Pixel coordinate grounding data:
============================================================

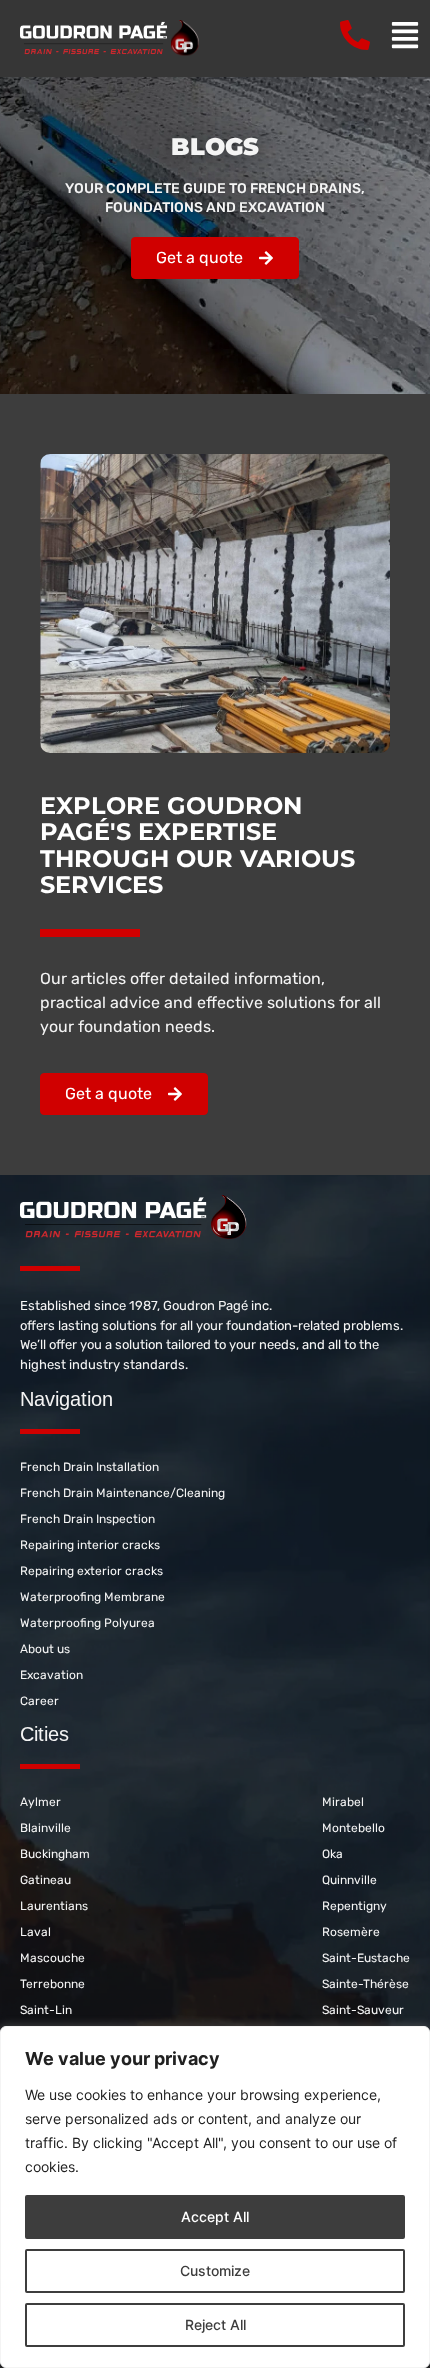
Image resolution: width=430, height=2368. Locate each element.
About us (45, 1649)
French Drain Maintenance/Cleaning (122, 1493)
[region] (215, 2197)
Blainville (45, 1828)
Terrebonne (52, 1984)
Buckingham (55, 1854)
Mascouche (52, 1958)
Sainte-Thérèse (365, 1984)
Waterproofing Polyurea (87, 1623)
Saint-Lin (46, 2010)
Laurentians (54, 1906)
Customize (215, 2270)
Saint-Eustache (366, 1958)
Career (39, 1701)
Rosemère (351, 1932)
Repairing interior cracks (90, 1545)
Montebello (353, 1828)
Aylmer (40, 1802)
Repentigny (354, 1906)
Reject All (215, 2324)
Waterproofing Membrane (92, 1597)
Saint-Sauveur (363, 2010)
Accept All (215, 2216)
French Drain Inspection (87, 1519)
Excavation (51, 1675)
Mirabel (343, 1802)
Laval (35, 1932)
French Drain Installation (89, 1467)
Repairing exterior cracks (91, 1571)
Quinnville (349, 1880)
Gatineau (45, 1880)
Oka (332, 1854)
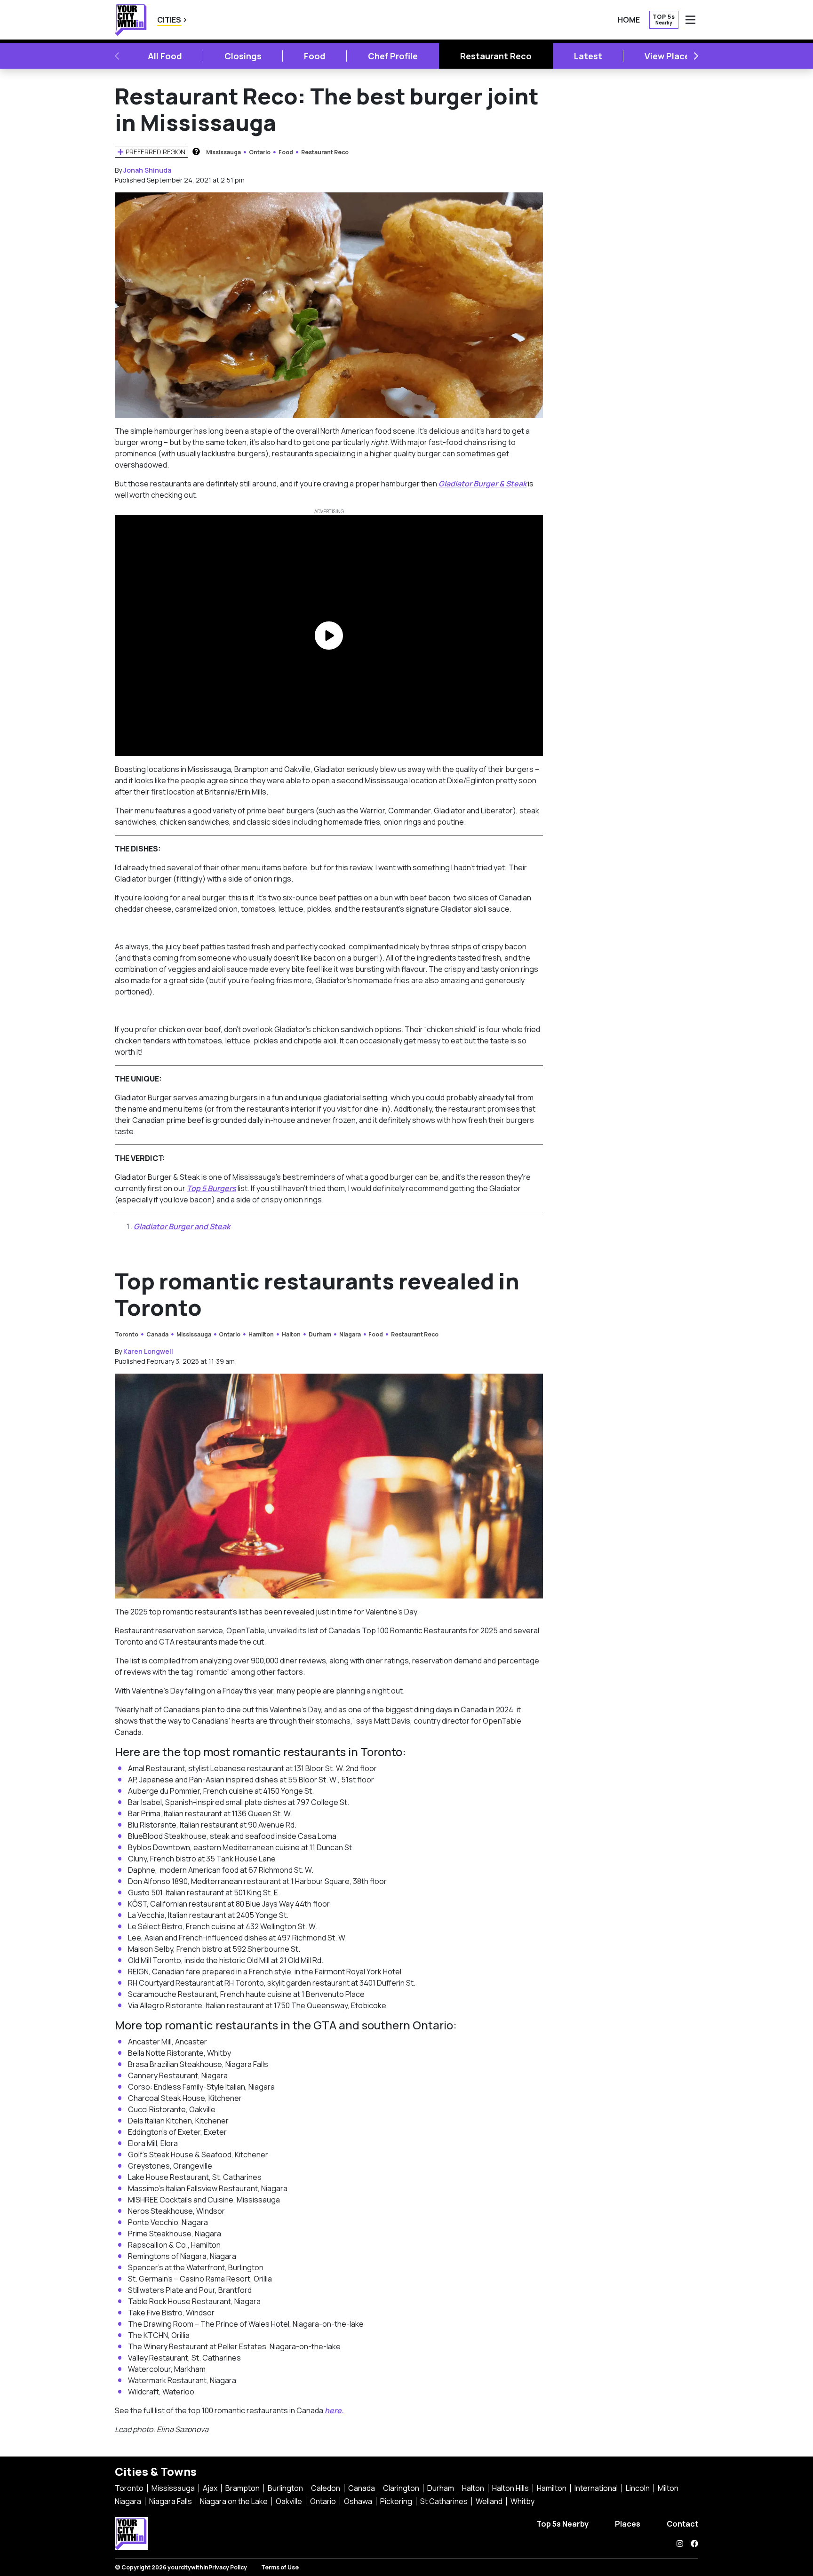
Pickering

============================================================

» **Aim of the exercise**: Nothing but the lines from the one containing "French Drain Inspection (87, 1519)" through the last line of the records should appear in the copy, exactly as written and without pictures.

» **Written response**:
French Drain Inspection (87, 1519)
Excavation (51, 1675)
Mirabel (343, 1802)
Laval (35, 1932)
French Drain Installation (89, 1467)
Repairing exterior cracks (91, 1571)
Quinnville (349, 1880)
Gatineau (45, 1880)
Oka (332, 1854)
Pickering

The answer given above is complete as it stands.